What to work on: Repeat exactly the lines below from the line that contains "Shipping Policy (1567, 787)" to the last line, inclusive, without the pictures.

● ● ●

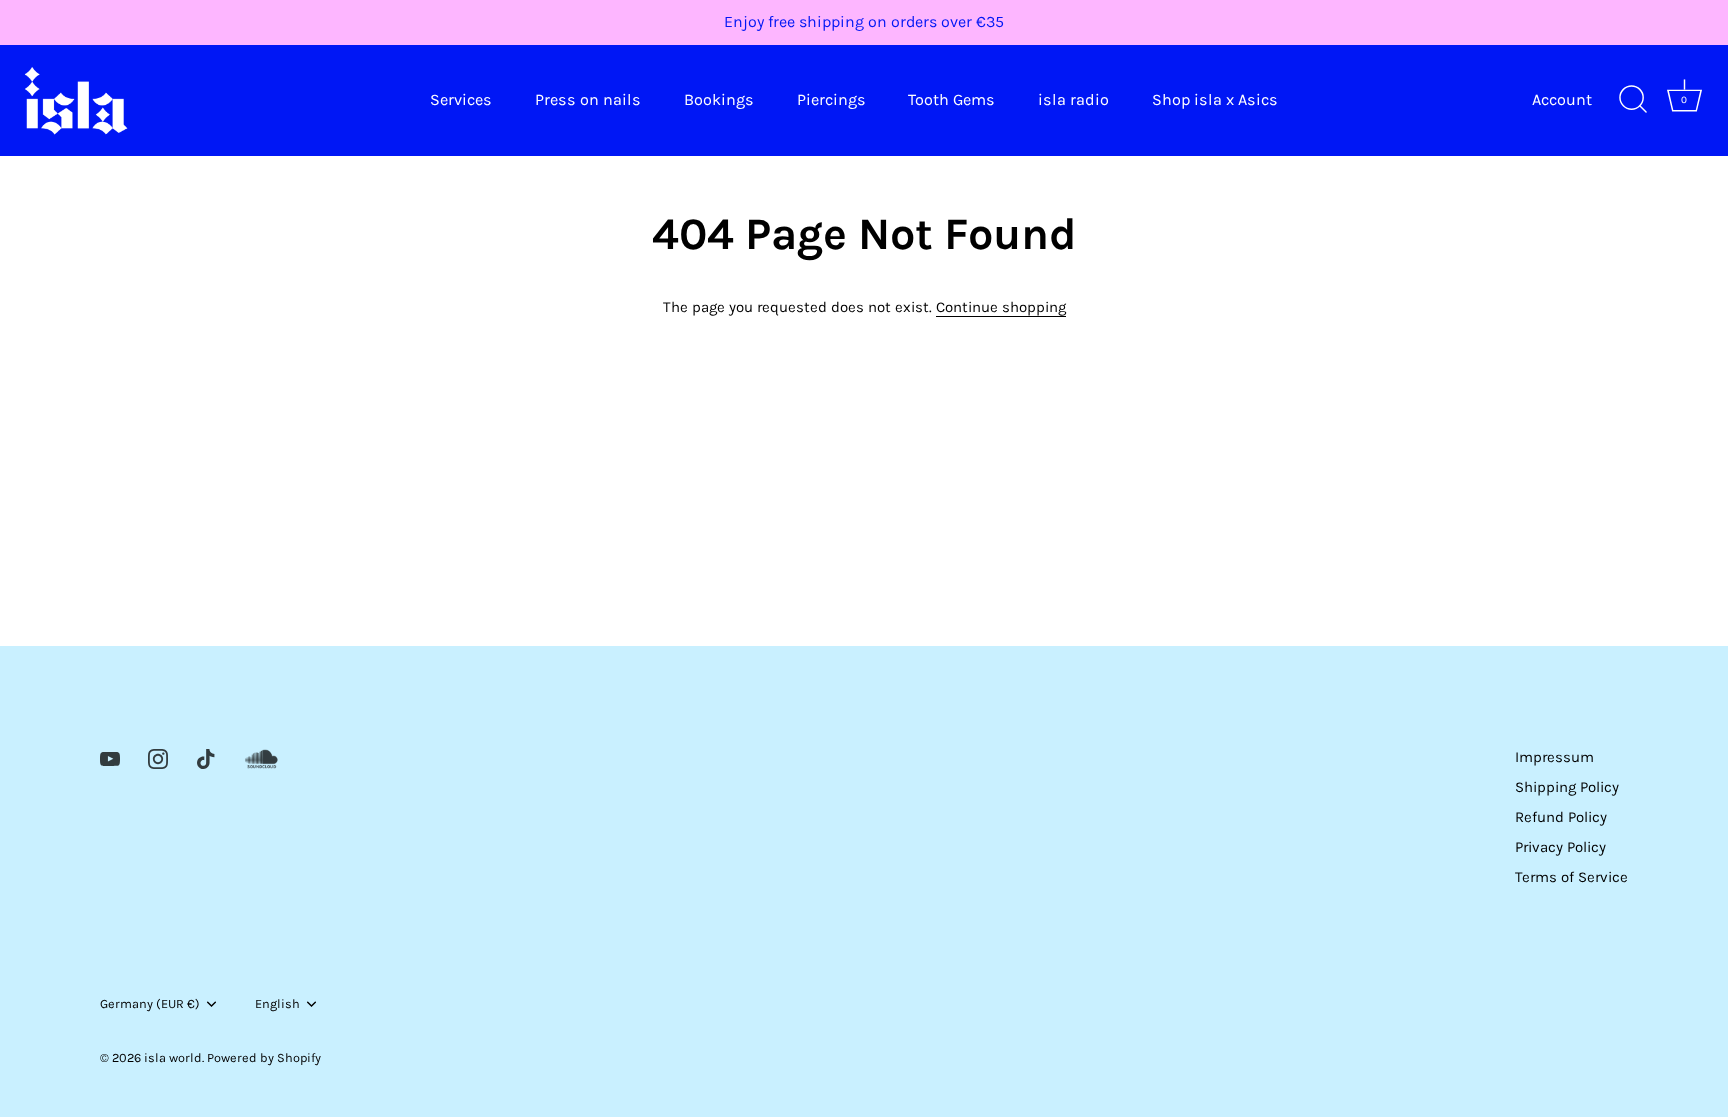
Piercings (831, 99)
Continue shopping (1001, 307)
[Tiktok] (206, 757)
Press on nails (588, 99)
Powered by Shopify (264, 1057)
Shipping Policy (1567, 787)
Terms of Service (1571, 877)
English (277, 1003)
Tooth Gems (951, 99)
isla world (173, 1057)
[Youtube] (110, 757)
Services (461, 99)
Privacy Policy (1560, 847)
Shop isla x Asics (1215, 99)
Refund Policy (1561, 817)
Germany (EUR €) (150, 1003)
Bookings (719, 99)
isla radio (1073, 99)
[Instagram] (158, 757)
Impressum (1554, 757)
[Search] (1633, 100)
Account (1562, 99)
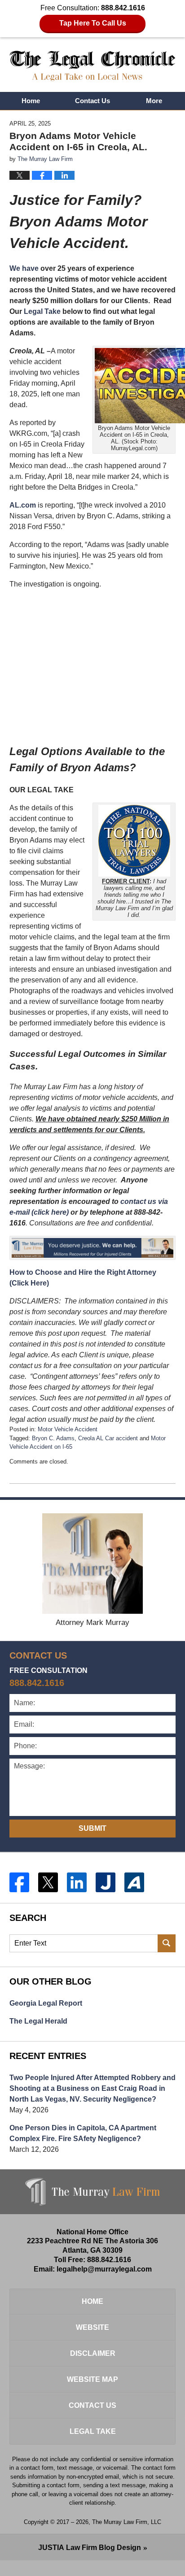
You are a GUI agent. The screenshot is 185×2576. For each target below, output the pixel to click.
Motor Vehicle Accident (67, 1429)
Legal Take (42, 311)
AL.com (22, 505)
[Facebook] (19, 1882)
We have (24, 268)
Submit (92, 1828)
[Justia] (105, 1882)
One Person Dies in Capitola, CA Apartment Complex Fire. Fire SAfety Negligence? (82, 2133)
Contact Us (92, 100)
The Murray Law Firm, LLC (126, 2522)
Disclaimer (92, 2353)
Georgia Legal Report (45, 2003)
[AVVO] (134, 1882)
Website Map (92, 2379)
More (154, 100)
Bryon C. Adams (53, 1438)
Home (31, 100)
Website (92, 2327)
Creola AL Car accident (108, 1438)
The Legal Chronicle (92, 66)
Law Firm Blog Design (89, 2547)
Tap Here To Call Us (92, 23)
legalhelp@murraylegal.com (104, 2269)
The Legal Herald (38, 2021)
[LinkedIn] (77, 1882)
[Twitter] (48, 1882)
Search (167, 1943)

● ● ●

Solution for this exercise:
Shipping Policy (1567, 787)
Terms of Service (1571, 877)
English (277, 1003)
Tooth Gems (951, 99)
isla world (173, 1057)
[Youtube] (110, 757)
Services (461, 99)
Privacy Policy (1560, 847)
Shop isla x Asics (1215, 99)
Refund Policy (1561, 817)
Germany (EUR €) (150, 1003)
Bookings (719, 99)
isla radio (1073, 99)
[Instagram] (158, 757)
Impressum (1554, 757)
[Search] (1633, 100)
Account (1562, 99)
You are a GUI agent. The screenshot is 185×2576. For each target below, output the pixel to click.
Motor Vehicle Accident (67, 1429)
Legal Take (42, 311)
AL.com (22, 505)
[Facebook] (19, 1882)
We have (24, 268)
Submit (92, 1828)
[Justia] (105, 1882)
One Person Dies in Capitola, CA Apartment Complex Fire. Fire SAfety Negligence? (82, 2133)
Contact Us (92, 100)
The Murray Law Firm, LLC (126, 2522)
Disclaimer (92, 2353)
Georgia Legal Report (45, 2003)
[AVVO] (134, 1882)
Website Map (92, 2379)
More (154, 100)
Bryon C. Adams (53, 1438)
Home (31, 100)
Website (92, 2327)
Creola AL Car accident (108, 1438)
The Legal Chronicle (92, 66)
Law Firm Blog Design (89, 2547)
Tap Here To Call Us (92, 23)
legalhelp@murraylegal.com (104, 2269)
The Legal Herald (38, 2021)
[LinkedIn] (77, 1882)
[Twitter] (48, 1882)
Search (167, 1943)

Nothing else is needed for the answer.